Patient advocates address patients' concerns

December 14, 2009|By CRYSTAL SCHELLE

Carolyn Carder knows that today's health-care system can be tough to navigate. And oftentimes, it can leave patients and their families confused.

As a patient advocate at Washington County Hospital, Carder helps to guide patients through the obstacle course.

"A patient advocate is fairly new - in at least the last 15 to 20 years in health care systems and hospitals," she said. "We do a lot of different things, but a patient advocate isn't the complaint department."

Patient advocates do help when a patient or family member believes that the hospital didn't meet their expectations of service. Or during crisis situations when the patient or family members need a resolution.

"Many times we aren't notified until after discharge," she said.

A patient advocate, Carder said, tries to be the neutral party. She compares it to the job of an ombudsman at a nursing home. In fact, she said, nearly 75 percent of the nation's hospitals have a patient advocate or patient representative.


Rights and responsibilities

Washington County Hospital, like many other hospitals, has a Patient Bill of Rights. The bill of rights lists 23 patient's rights acknowledged by the hospital, including:

o To know by name the physician, nurses and staff members for your care.

o To know the reason you are given various tests and treatments and who the person are who give them to you.

o To request a consultation or second opinion from another physician.

o To have family involvement in your care if you desire.

o To be free from inappropriate use of restraints and seclusion.

But, Carder said, the Patient Bill of Rights also lists 10 responsibilities the hospital expects of patients, including:

o To know and follow hospital rules and regulation.

o To respect the privacy of your roommate.

o To be considerate of the rights of other patients and hospital personnel and to assist in the control of noise and the number of visitors you receive.

The entire Patient Bill of Rights can be read at

From technical to personal

Patient advocates can help direct people to the right resources when a person is underinsured or not insured at all.

"I can't help them get insurance, but I can guide them to the places they can go," she said.

Or help with advance-care planning or advance directives.

Carder said her career has not always been dealing with patients.
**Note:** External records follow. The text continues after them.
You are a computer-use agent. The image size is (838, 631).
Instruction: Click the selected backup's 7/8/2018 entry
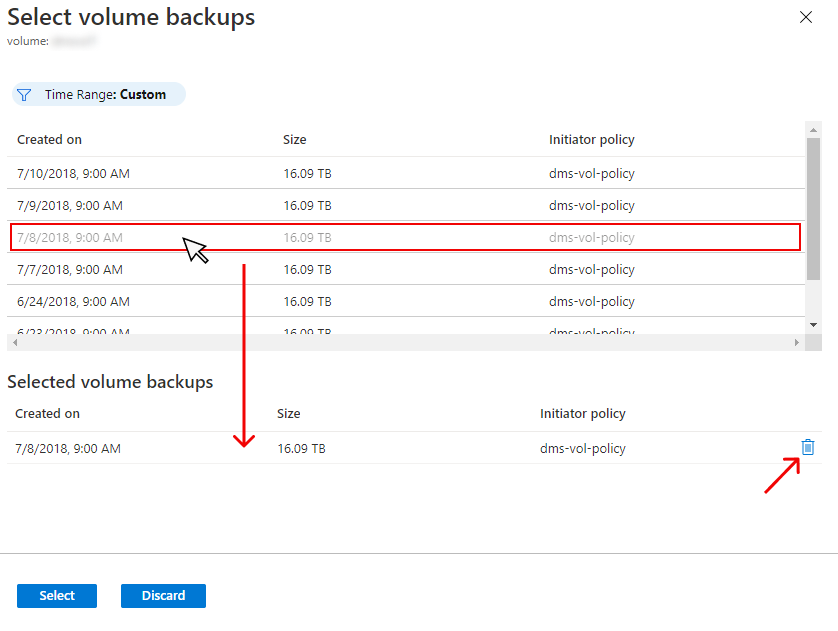[x=68, y=449]

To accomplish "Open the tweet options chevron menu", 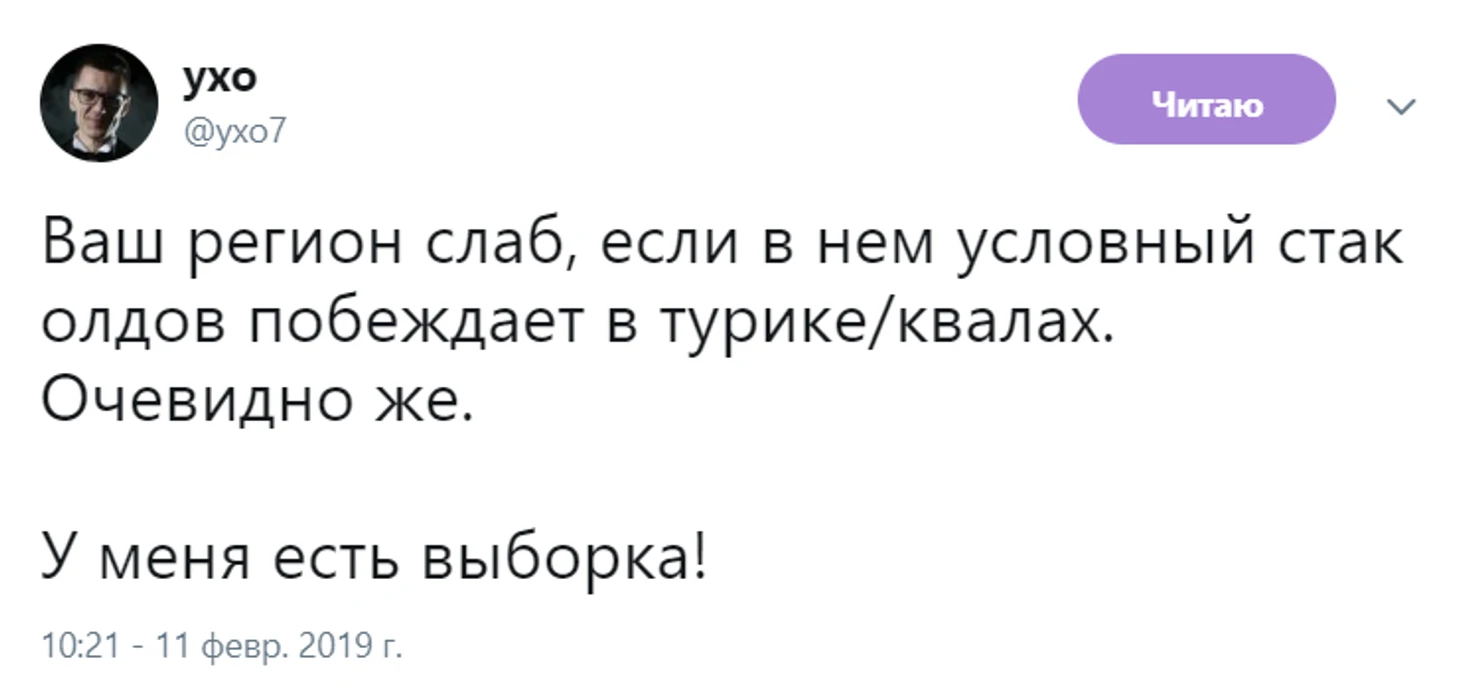I will click(1403, 106).
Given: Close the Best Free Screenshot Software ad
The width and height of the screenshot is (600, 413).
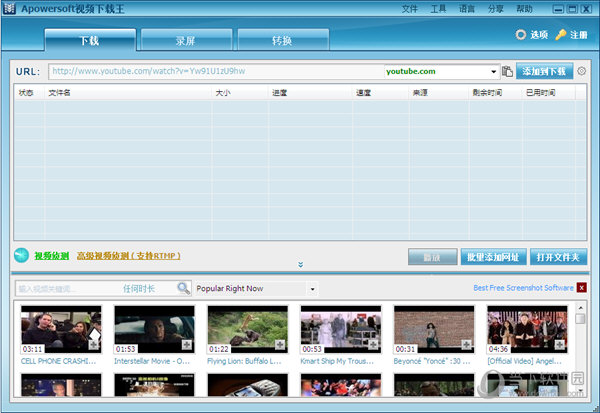Looking at the screenshot, I should click(x=582, y=288).
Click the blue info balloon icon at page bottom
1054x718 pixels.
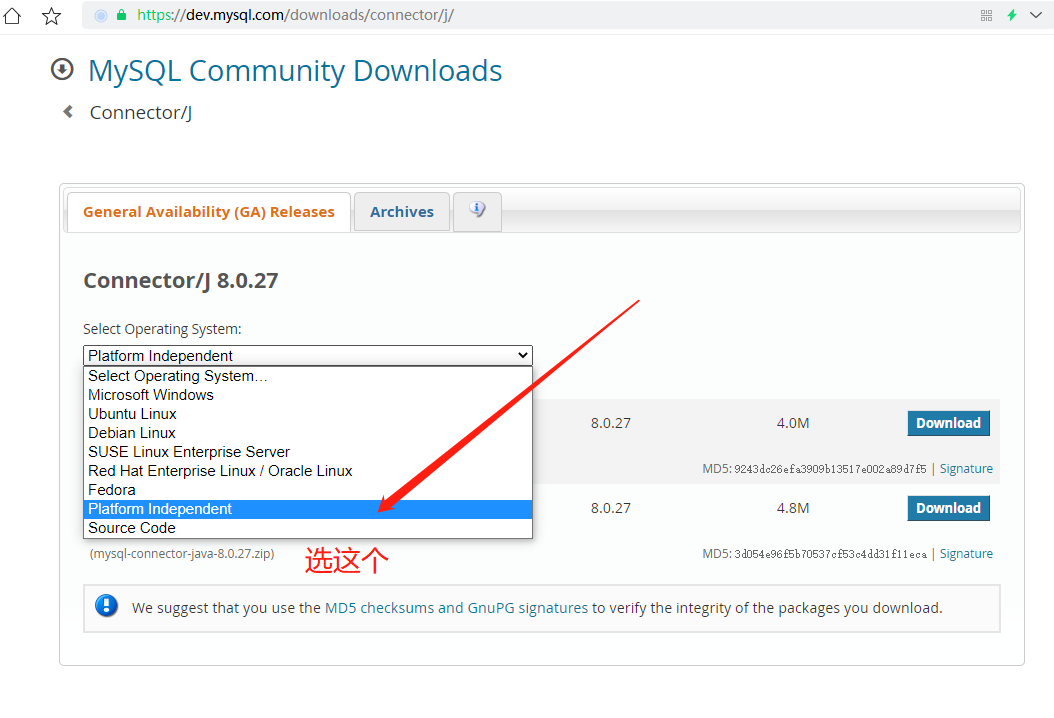coord(106,605)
She holds a Bachelor of Science in medical technology and a Master of Business Administration from Frostburg State University. And for 22 years, she worked in laboratories.

Carder spent seven years as laboratory manager at Washington County Hospital before she decided on a career change after a management reorganization in 2003. It was then that she joined the patient advocacy department at the hospital.

"I had a good clinical background, so I was confident I could make the switch," she said.

There is no required certification or degree to be a patient advocate. That's why, she said, many who get into patient advocacy come from other careers such as nursing, social work or other areas in the health-care profession.

But Carder found a certification program at Cleveland State University, which was started through the Society of Health care Consumer Advocacy. In order to earn the certification, which she said is like a continuing education program, she had to complete 10 classes.

When she earned the certification this past September, she was in one of the first groups in the nation to do so.

Advocates need people skills

In addition to formal training, Carder said there are certain people skills a patient advocate should have.

"Some folks in medicine like to work behind the scenes," she said. "Other employees don't mind patient interaction."

Many times, she said, when a patient or family member contacts the patient advocate, he or she is upset. That's when an advocate needs to rely on those other skills.

Carder said for a patient, it's best for them to contact her as soon as possible if he or she is having a problem with their stay.

The first person to contact is the nursing or bedside staff for immediate care.

"We tell them that they are at their bedside and are the first patient advocates," she said.

The next step should be the clinical manager.

She said usually senior citizens are afraid to complain. She said she'd rather take a proactive approach while the patient is still under their care.

"Don't be afraid to not be happy," she said. "Let us be willing to help you here."